A03Social context segmentation analysis in a primate model of Autism Spectrum Disorder
Social interaction is a dynamic process in which multiple autonomous agents communicate each other via exchanges their internal state such as emotions and intentions. Based on recent advance in computational technology, without simplified hypothesis verification and condition control, it has become possible to approach the interactive dynamics itself.
There are major progresses in the natural language analysis, such as extraction of morphemes, and constructive reproduction of free conversation. However, the computational understanding of nonverbal communication has not been revealed, but that is possibly a universal framework leading to humans and other social animals.
In this research, we will conduct research on the following points:
1. Development of free moving body motion capture system
We will develop marker less motion capture system based on dynamic estimation of skeleton model by using spatial scanning with depth camera, and obtain the detail time sequence of body part trajectory and angles.

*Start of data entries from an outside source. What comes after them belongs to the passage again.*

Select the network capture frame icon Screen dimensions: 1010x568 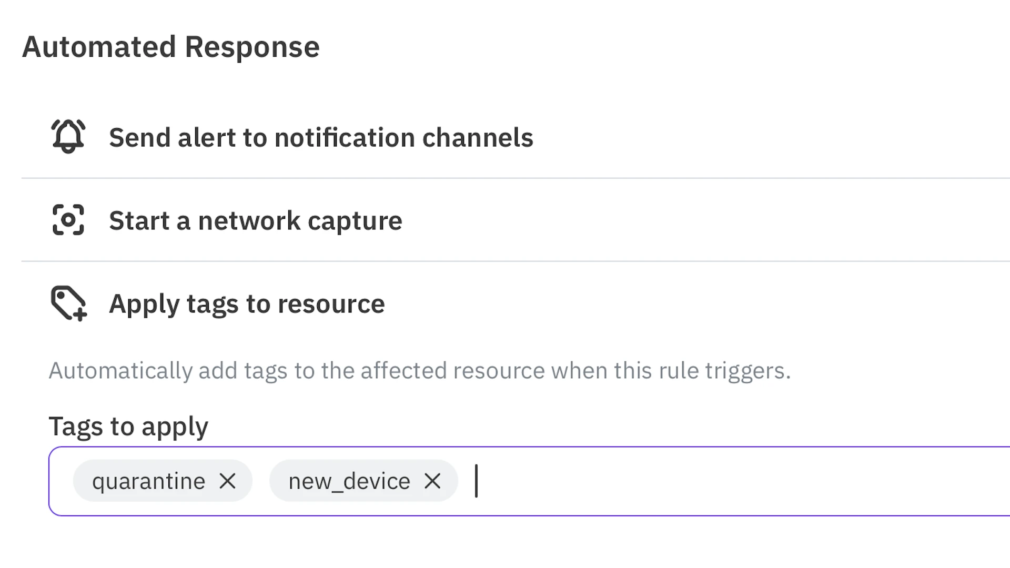(67, 220)
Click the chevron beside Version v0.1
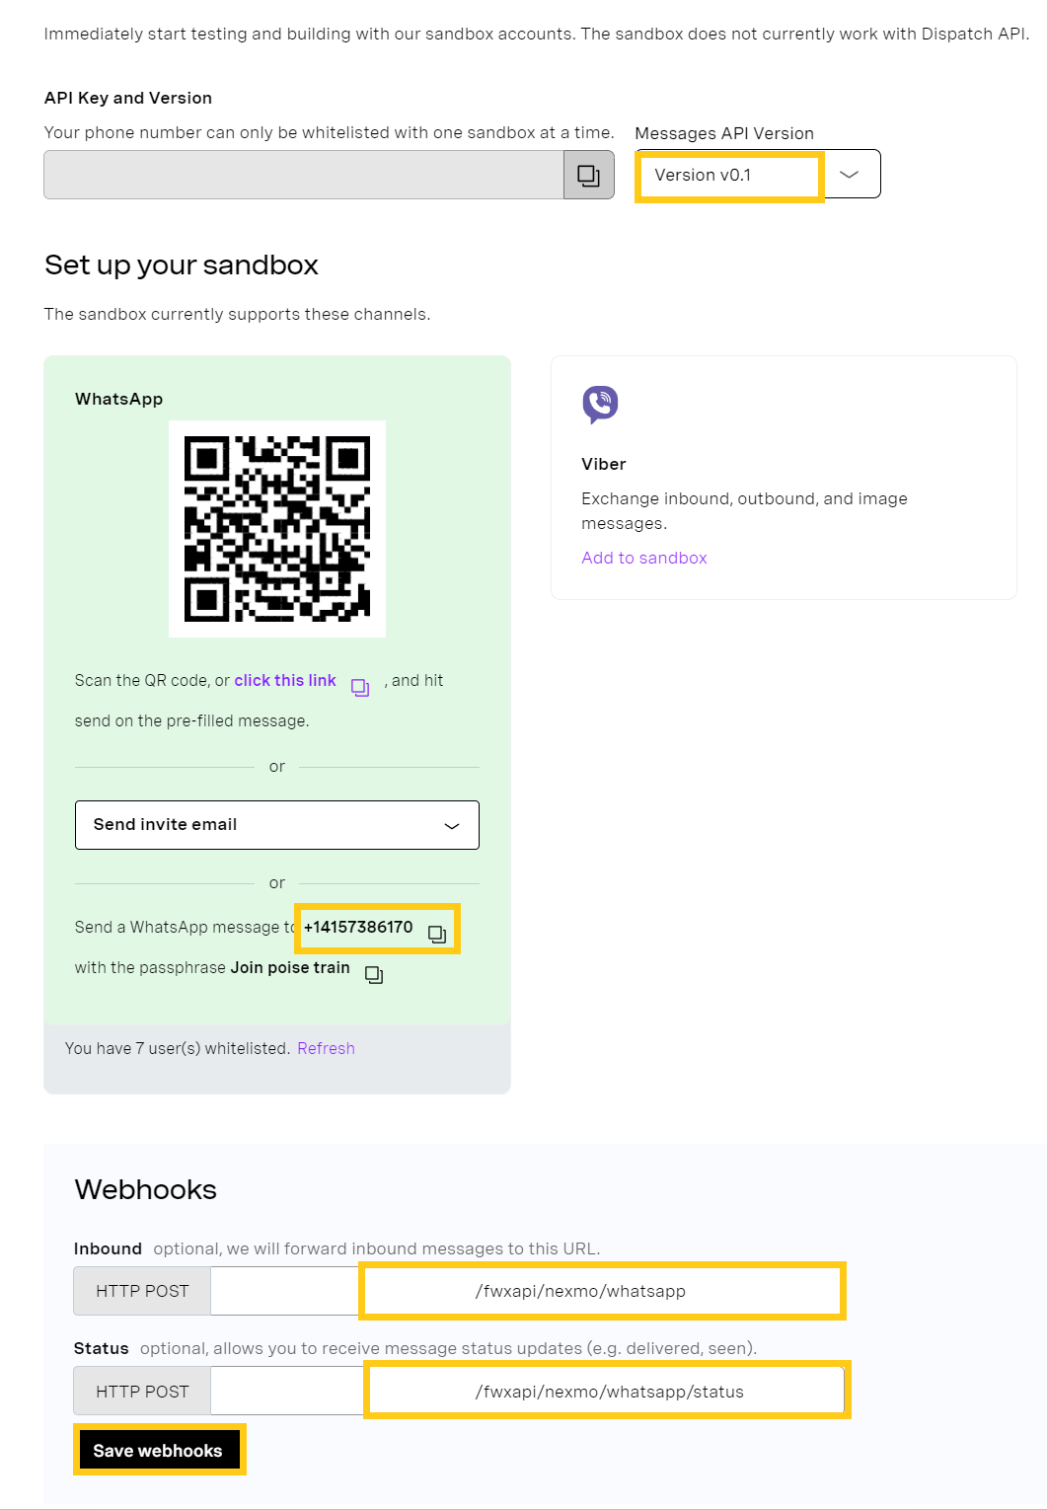The width and height of the screenshot is (1047, 1510). (x=849, y=175)
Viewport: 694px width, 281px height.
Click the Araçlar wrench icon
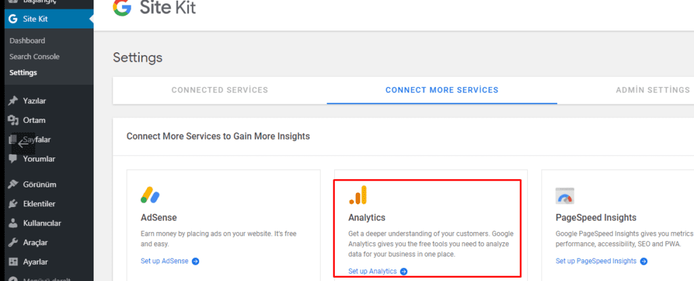coord(14,242)
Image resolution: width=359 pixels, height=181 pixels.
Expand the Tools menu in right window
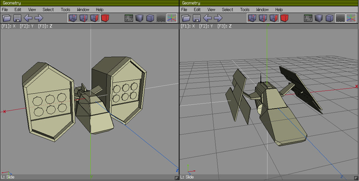(245, 9)
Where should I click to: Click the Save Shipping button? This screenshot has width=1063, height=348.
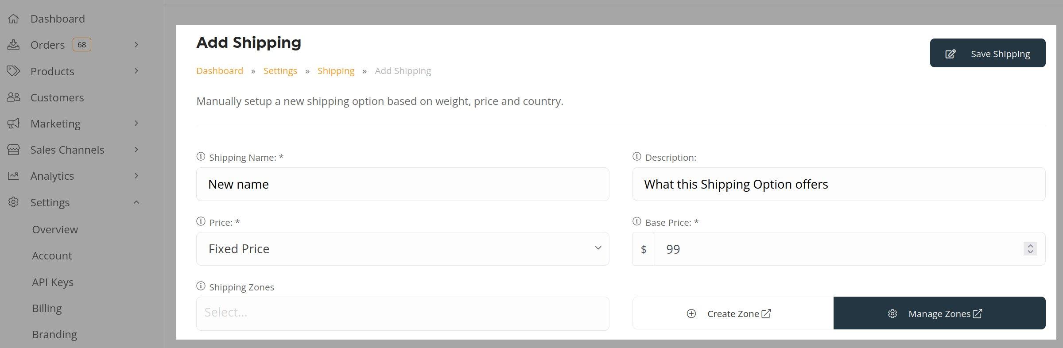click(x=987, y=53)
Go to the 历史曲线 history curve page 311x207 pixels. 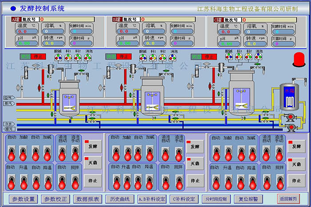[120, 199]
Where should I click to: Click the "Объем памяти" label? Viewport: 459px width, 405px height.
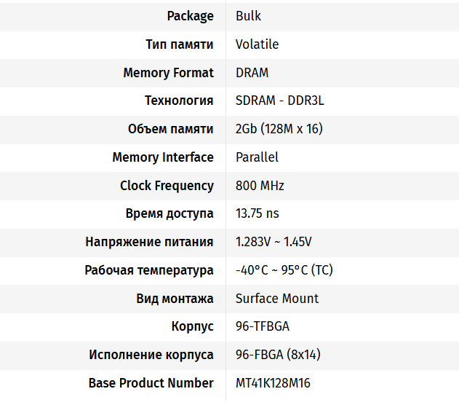tap(170, 129)
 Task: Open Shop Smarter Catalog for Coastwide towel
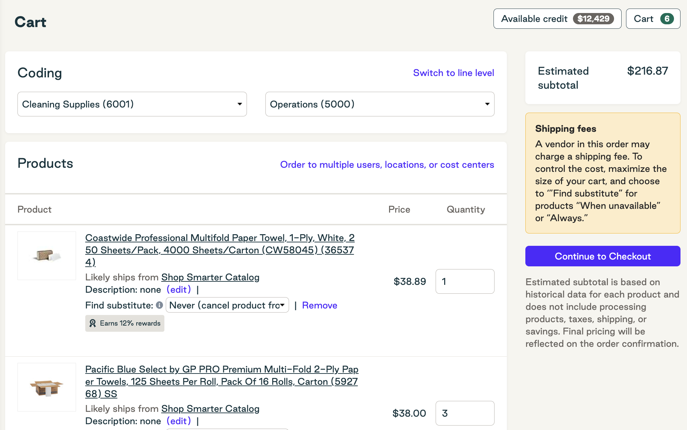pyautogui.click(x=210, y=277)
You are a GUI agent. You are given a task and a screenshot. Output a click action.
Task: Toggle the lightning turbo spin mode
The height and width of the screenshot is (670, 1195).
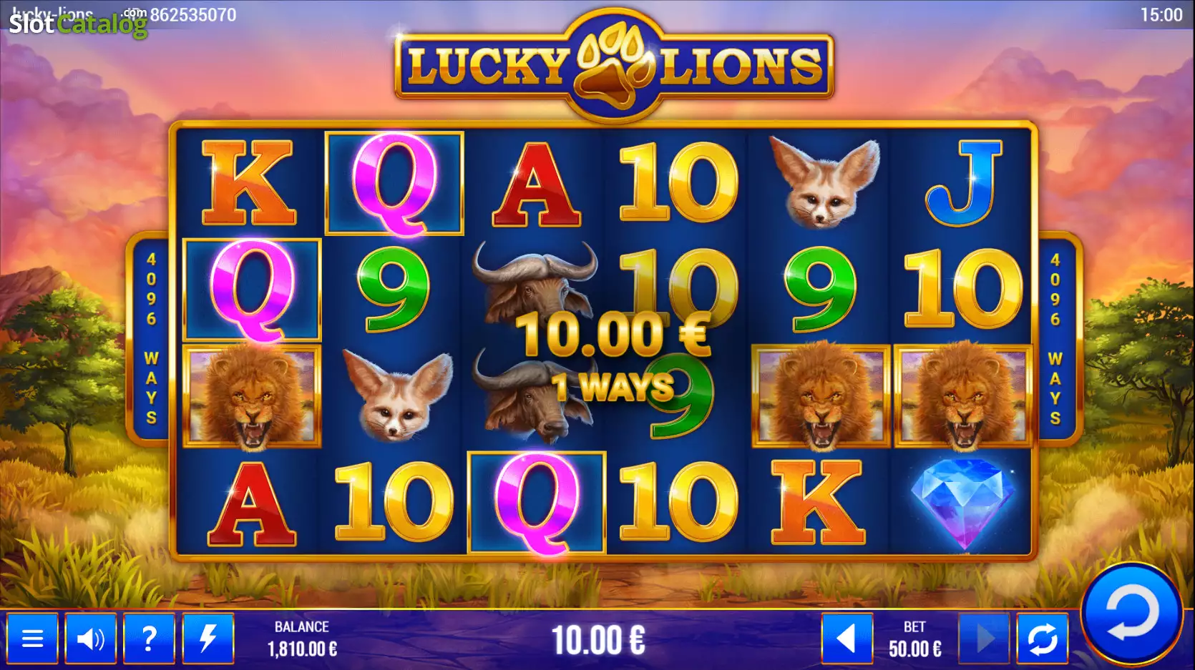[208, 638]
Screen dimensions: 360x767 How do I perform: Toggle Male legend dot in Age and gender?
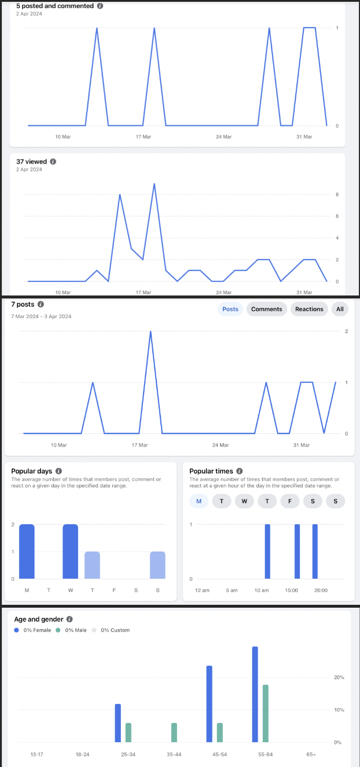[x=58, y=630]
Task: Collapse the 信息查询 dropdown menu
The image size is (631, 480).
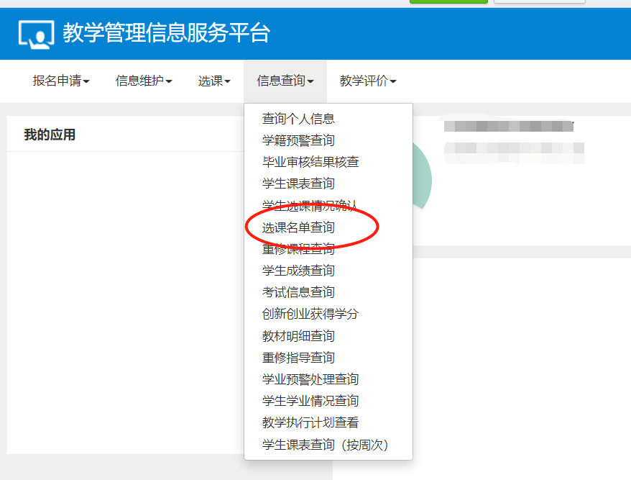Action: tap(285, 81)
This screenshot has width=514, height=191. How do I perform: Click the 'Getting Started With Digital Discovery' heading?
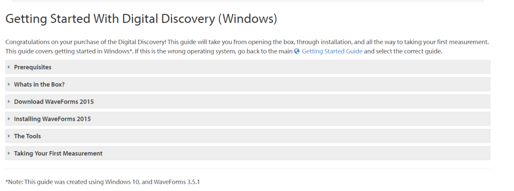tap(141, 19)
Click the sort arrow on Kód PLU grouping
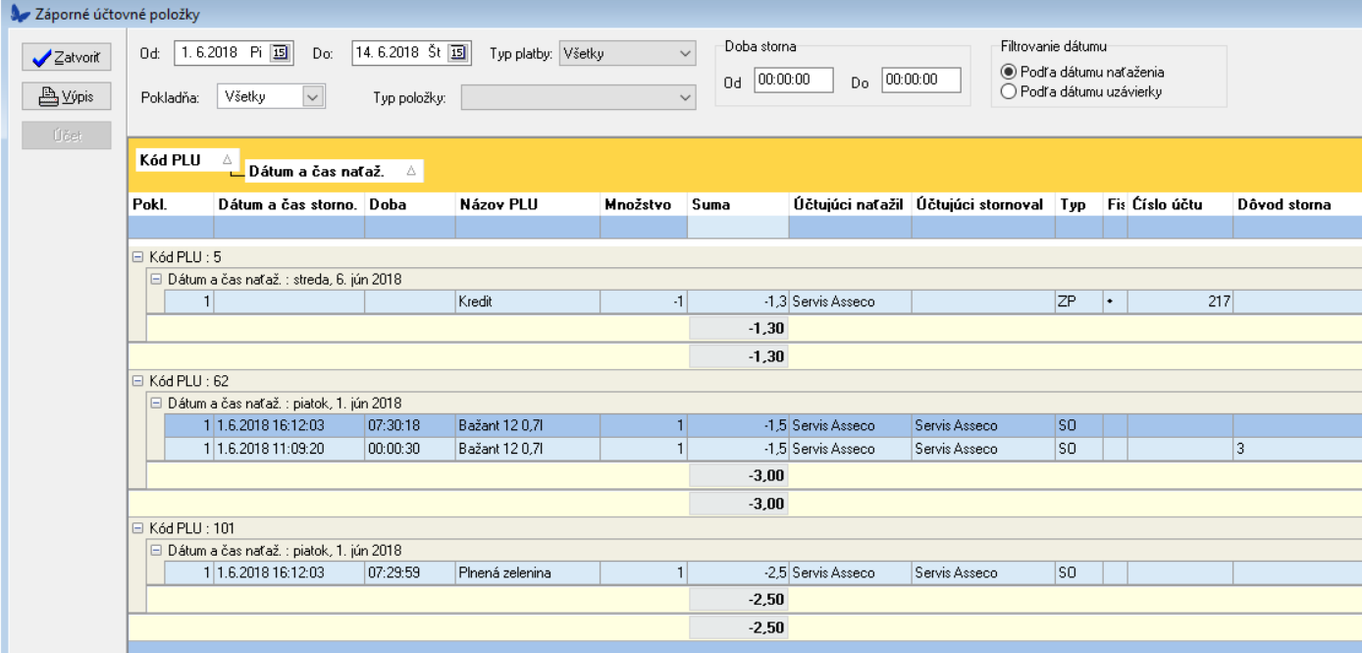Screen dimensions: 1362x653 tap(227, 159)

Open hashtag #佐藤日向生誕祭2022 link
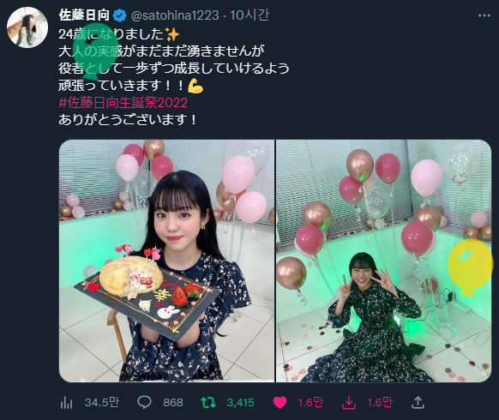(123, 103)
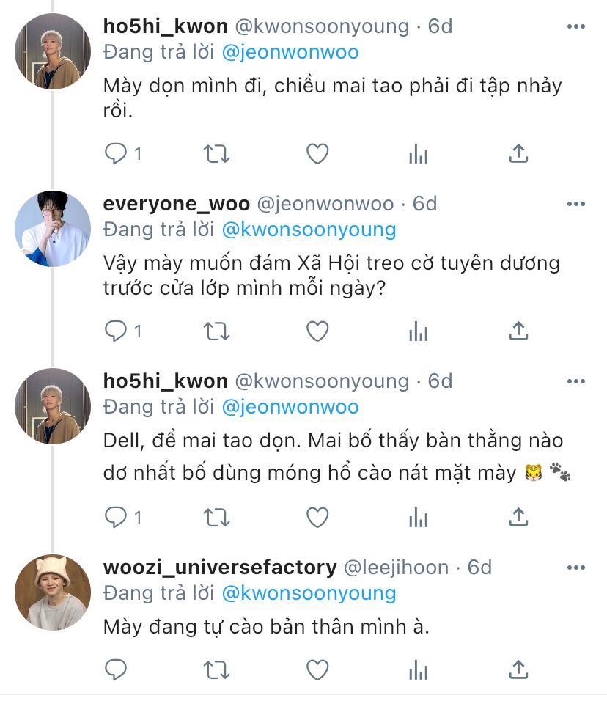Like the everyone_woo tweet
Image resolution: width=607 pixels, height=701 pixels.
317,332
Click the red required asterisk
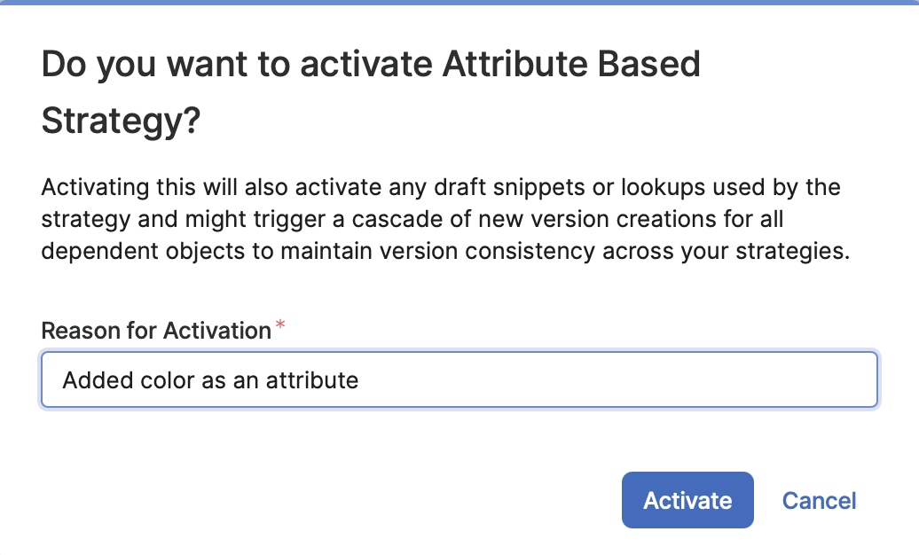The height and width of the screenshot is (555, 919). coord(280,326)
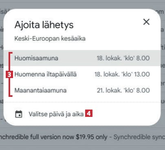Open the Synchredible full version email
The height and width of the screenshot is (150, 165).
pos(82,137)
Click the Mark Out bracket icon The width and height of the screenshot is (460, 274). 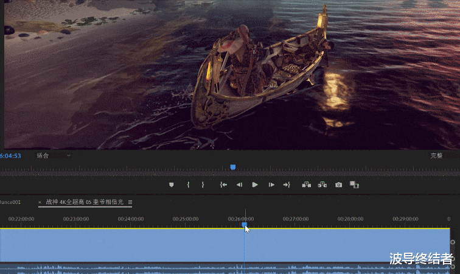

2. Context segmentation analysis of behavioral sequence
Applying unsupervised morphological analysis, we will extract meaningful segment units and their transitions from the behavior time series data.
As a verification system, this measurement / analysis method is implemented in a model animal which is controlled local neural circuit activity. By computational describing the influence of neural dysfunction on social nonverbal communication in the model, we aim to contribute for understanding and support of neurodevelopmental disorders with social disability like autism spectrum disorders.